【论文笔记】R-CNN系列之代码实现

整体架构

由三部分组成

（1）提取特征的卷积网络extractor

（2）输入特征获得建议框rois的rpn网络

（3）传入rois和特征图，获得分类结果和回归结果的分类网络classifier

伪代码：

class FasterRCNN(nn.Module):

    def __init__(self, ...):

        super(FasterRCNN, self).__init__()

        #   构建特征提取网络

        self.extractor, classifier = decom_vgg16(...)

        #   构建建议框网络

        self.rpn = RegionProposalNetwork(...)

        #   构建分类器网络

        self.head = VGG16RoIHead(..., classifier=classifier)
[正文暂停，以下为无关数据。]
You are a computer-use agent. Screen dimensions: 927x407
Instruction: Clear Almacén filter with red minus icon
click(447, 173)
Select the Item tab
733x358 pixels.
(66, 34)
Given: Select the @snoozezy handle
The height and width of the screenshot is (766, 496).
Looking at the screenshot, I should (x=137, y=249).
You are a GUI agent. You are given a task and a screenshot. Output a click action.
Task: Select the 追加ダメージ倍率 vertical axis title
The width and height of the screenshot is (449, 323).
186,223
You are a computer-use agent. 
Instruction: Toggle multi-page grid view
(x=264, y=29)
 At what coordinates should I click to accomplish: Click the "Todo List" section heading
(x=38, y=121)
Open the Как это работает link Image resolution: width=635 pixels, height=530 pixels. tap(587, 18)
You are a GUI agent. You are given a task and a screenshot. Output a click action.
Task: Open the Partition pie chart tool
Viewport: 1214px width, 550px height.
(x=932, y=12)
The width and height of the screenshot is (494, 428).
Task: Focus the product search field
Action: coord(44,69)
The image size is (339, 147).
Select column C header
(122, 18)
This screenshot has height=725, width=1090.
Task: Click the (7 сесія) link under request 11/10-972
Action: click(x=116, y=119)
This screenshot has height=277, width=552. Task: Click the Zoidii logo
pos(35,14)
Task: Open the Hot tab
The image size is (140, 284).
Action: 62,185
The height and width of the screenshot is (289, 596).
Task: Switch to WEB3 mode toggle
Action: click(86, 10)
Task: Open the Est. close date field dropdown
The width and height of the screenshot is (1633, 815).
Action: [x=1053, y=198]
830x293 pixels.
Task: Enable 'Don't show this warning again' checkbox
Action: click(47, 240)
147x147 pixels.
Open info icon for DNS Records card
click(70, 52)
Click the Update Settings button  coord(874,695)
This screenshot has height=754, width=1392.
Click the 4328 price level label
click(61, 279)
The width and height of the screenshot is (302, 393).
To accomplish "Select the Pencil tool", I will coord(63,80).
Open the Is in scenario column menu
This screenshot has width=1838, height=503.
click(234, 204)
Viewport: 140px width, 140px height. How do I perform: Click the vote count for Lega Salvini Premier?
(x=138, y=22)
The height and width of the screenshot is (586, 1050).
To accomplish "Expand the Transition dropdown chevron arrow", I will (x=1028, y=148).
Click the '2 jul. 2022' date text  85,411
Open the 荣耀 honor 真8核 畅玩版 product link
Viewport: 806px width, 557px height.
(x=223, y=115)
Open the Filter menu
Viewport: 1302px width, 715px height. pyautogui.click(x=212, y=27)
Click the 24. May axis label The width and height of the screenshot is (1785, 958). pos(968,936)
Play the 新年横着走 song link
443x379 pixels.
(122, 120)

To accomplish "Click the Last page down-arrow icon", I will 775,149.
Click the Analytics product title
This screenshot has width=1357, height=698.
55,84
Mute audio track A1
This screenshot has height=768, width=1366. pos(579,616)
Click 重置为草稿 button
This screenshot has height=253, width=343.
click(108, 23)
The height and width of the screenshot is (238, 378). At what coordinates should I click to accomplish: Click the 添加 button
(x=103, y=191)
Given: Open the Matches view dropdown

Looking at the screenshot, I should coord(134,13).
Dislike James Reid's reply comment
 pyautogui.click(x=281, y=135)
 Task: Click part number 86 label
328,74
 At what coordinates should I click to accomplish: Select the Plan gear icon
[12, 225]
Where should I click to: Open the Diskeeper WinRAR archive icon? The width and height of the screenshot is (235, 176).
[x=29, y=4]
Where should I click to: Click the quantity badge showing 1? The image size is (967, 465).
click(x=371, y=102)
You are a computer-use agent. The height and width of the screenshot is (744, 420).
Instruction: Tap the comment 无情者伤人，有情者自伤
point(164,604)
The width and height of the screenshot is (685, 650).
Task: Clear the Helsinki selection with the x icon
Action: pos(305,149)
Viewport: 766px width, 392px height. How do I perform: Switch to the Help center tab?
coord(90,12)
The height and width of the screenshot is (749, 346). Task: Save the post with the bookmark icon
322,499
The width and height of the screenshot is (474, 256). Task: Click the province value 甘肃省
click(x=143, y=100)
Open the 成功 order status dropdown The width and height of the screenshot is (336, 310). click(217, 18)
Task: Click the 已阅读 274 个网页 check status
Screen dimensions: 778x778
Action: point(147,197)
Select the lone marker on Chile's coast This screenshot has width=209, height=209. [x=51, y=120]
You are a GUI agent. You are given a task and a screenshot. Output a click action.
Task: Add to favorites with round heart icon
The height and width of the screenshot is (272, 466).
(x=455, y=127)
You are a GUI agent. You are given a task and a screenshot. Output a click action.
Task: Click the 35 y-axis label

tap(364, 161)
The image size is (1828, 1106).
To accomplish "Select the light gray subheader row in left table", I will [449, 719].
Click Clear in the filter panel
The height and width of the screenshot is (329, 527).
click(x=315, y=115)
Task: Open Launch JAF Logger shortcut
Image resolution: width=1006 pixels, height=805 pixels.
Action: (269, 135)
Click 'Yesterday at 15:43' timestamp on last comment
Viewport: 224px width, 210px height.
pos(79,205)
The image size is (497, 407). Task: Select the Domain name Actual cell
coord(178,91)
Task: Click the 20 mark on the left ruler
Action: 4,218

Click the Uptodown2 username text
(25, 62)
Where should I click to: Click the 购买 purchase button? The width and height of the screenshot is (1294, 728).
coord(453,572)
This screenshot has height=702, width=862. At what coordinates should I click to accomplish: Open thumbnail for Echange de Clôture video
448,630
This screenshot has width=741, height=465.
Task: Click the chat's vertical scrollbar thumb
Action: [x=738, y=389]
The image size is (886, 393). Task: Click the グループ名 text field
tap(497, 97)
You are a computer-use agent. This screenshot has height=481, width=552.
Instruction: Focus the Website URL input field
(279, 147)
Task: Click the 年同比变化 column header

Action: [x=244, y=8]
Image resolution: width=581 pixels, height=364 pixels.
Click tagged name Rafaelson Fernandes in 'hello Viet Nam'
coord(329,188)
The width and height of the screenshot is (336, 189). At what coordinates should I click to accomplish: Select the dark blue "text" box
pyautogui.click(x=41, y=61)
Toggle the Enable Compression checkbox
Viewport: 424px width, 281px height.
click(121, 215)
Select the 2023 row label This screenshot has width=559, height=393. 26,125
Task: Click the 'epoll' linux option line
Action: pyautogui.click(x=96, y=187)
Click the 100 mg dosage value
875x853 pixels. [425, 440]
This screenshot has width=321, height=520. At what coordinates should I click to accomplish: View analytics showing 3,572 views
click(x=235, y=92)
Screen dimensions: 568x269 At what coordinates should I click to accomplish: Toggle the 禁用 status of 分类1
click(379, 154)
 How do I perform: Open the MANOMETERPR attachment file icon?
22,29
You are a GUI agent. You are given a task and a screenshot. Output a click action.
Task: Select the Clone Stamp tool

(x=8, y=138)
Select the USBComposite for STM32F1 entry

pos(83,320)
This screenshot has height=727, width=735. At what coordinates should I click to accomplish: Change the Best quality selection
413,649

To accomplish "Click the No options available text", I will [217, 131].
    def forward(self, x, scale=1.):

        #   计算输入图片的大小

        img_size = x.shape[2:]

        #   利用主干网络提取特征

        base_feature = self.extractor.forward(x)

        #   获得建议框

        _, _, rois, roi_indices, _ = self.rpn.forward(base_feature, img_size, scale)

        #   获得classifier的分类结果和回归结果

        roi_cls_locs, roi_scores = self.head.forward(base_feature, rois, roi_indices, img_size)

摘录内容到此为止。